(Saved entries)

__________

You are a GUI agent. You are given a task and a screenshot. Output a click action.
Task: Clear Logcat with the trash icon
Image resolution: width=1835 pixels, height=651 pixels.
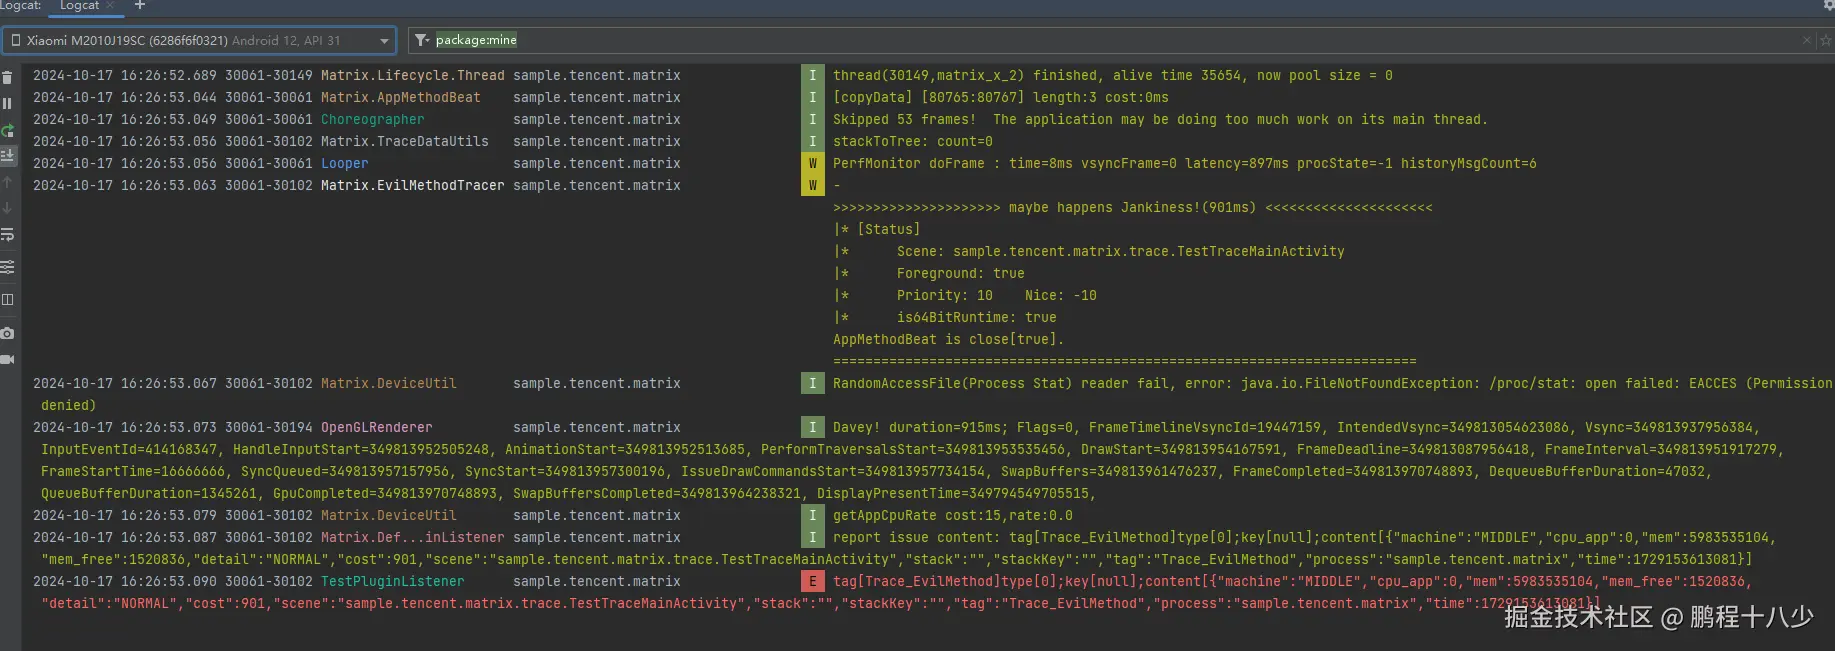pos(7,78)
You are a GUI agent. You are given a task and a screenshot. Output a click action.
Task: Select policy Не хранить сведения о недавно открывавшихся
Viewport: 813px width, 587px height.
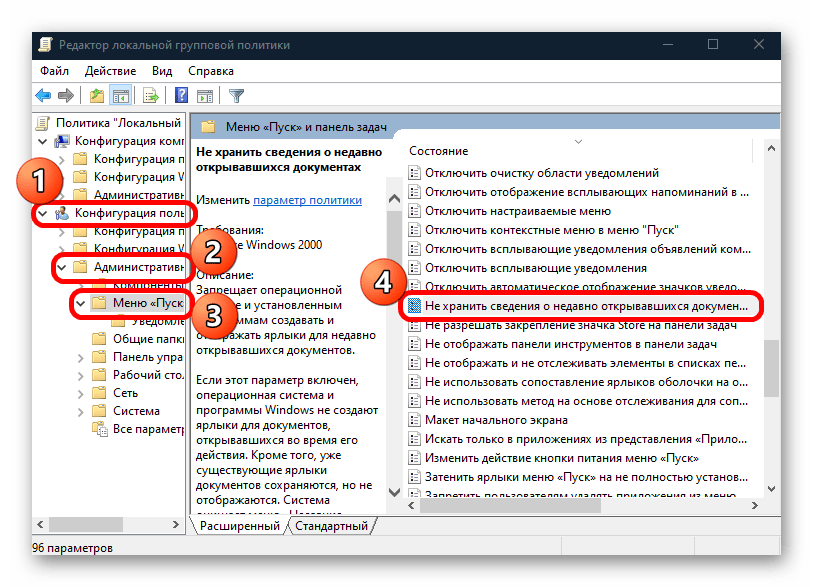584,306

__________

§ PROBLEM STATEMENT
Return every entry above exactly. Pictures stay out.

§ EXERCISE RESPONSE
You are a GUI agent. You are given a task and a screenshot. Output a click action.
Task: Clear Logcat with the trash icon
Image resolution: width=1835 pixels, height=651 pixels.
pos(7,78)
You are a GUI agent. You are given a task and a screenshot. Output a click action.
Task: Select policy Не хранить сведения о недавно открывавшихся
Viewport: 813px width, 587px height.
584,306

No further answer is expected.